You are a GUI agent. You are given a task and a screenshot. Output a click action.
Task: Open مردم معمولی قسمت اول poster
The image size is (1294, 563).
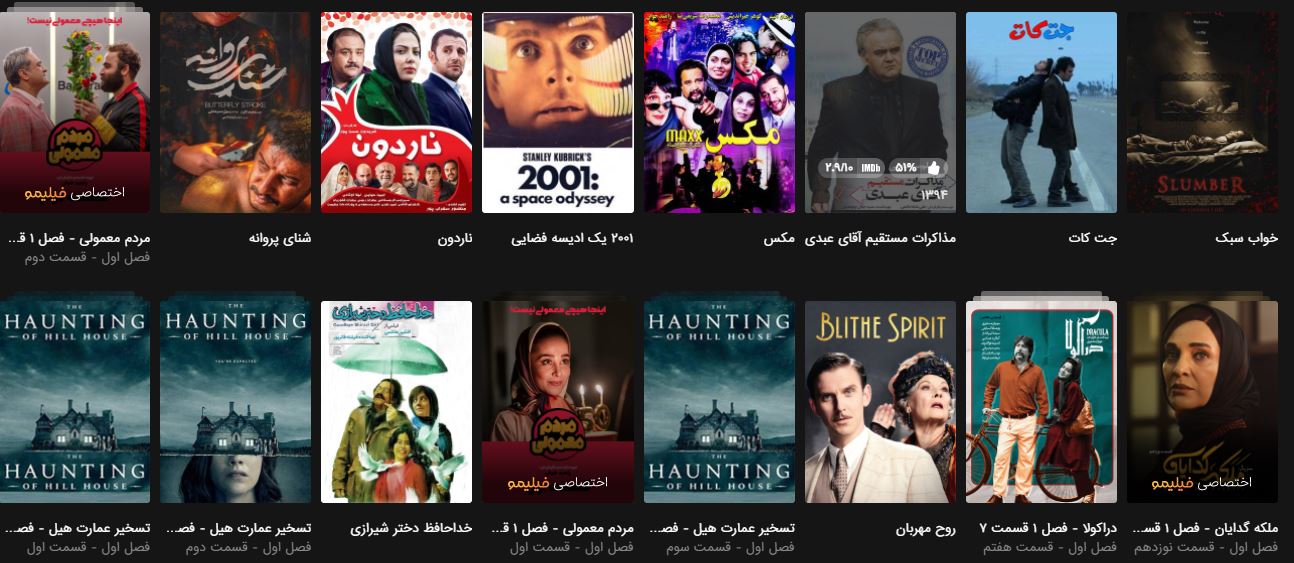click(558, 402)
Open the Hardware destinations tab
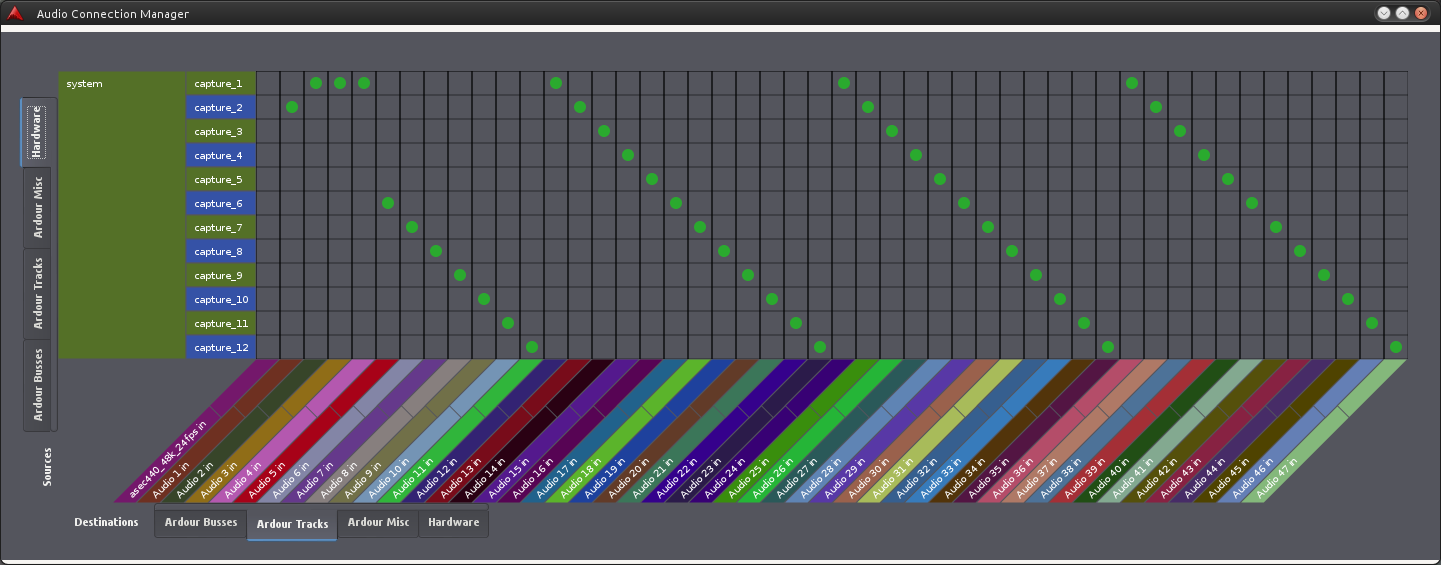 [453, 523]
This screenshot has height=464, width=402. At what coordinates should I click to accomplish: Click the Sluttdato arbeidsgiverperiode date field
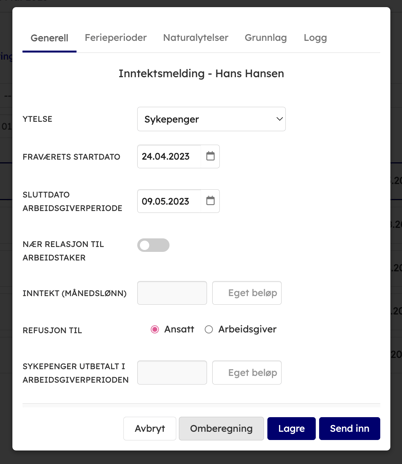point(169,201)
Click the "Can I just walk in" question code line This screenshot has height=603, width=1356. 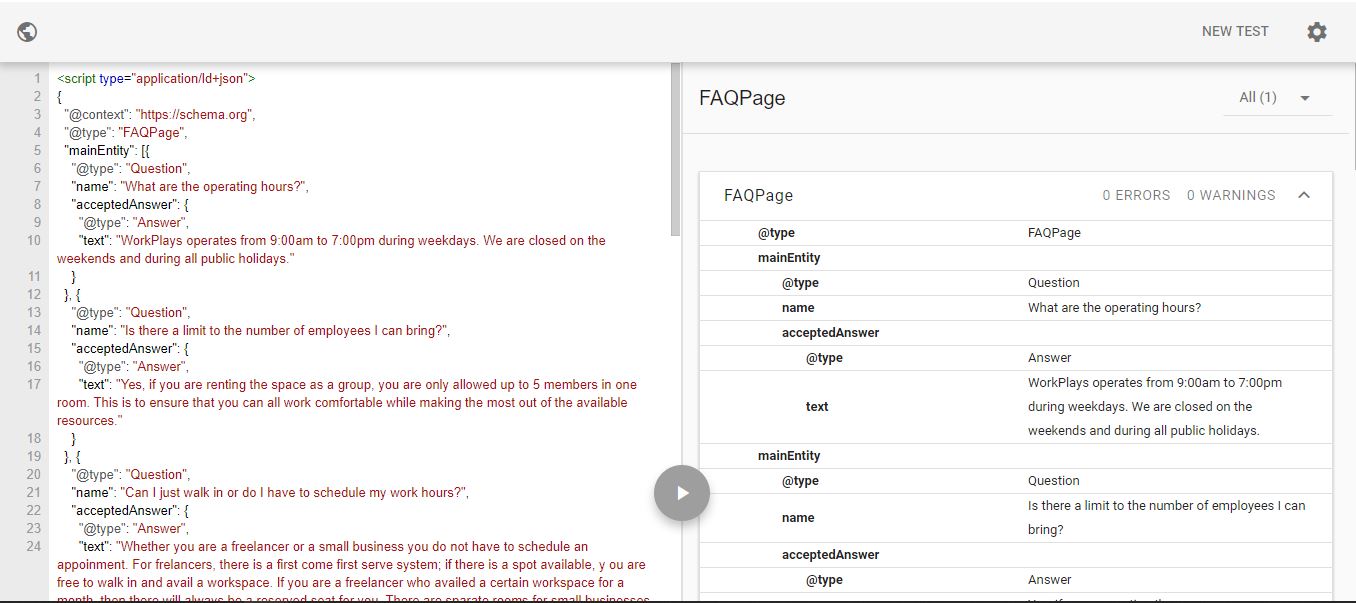(269, 493)
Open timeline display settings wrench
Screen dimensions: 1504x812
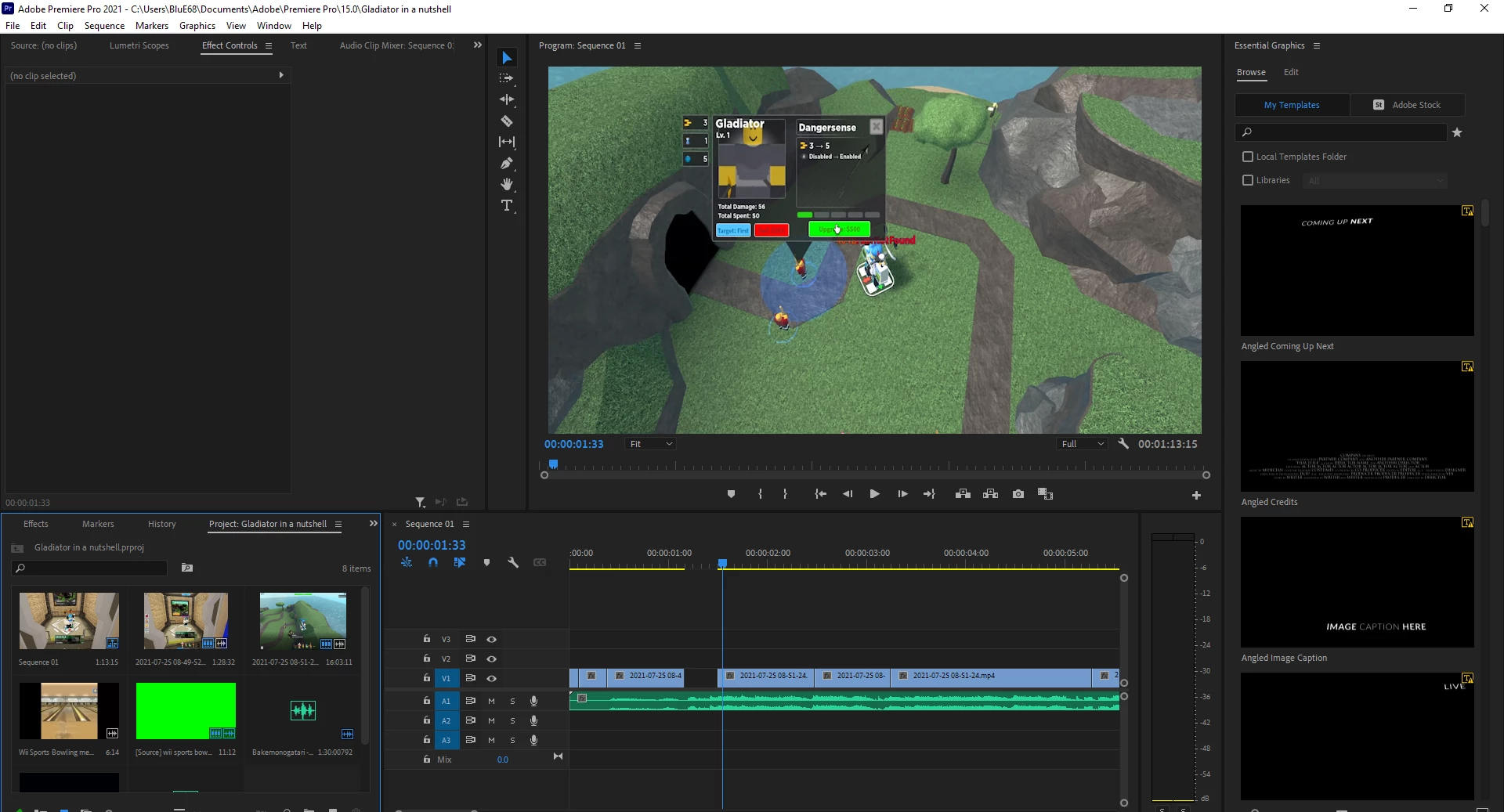click(x=513, y=562)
^^^^^^^^^^^^^^^^
From the line with "Open timeline display settings wrench" through the last line of the entries above, transcribe everything exactly, both ends included, but not the pictures.

→ ANSWER AREA:
Open timeline display settings wrench
Screen dimensions: 1504x812
click(x=513, y=562)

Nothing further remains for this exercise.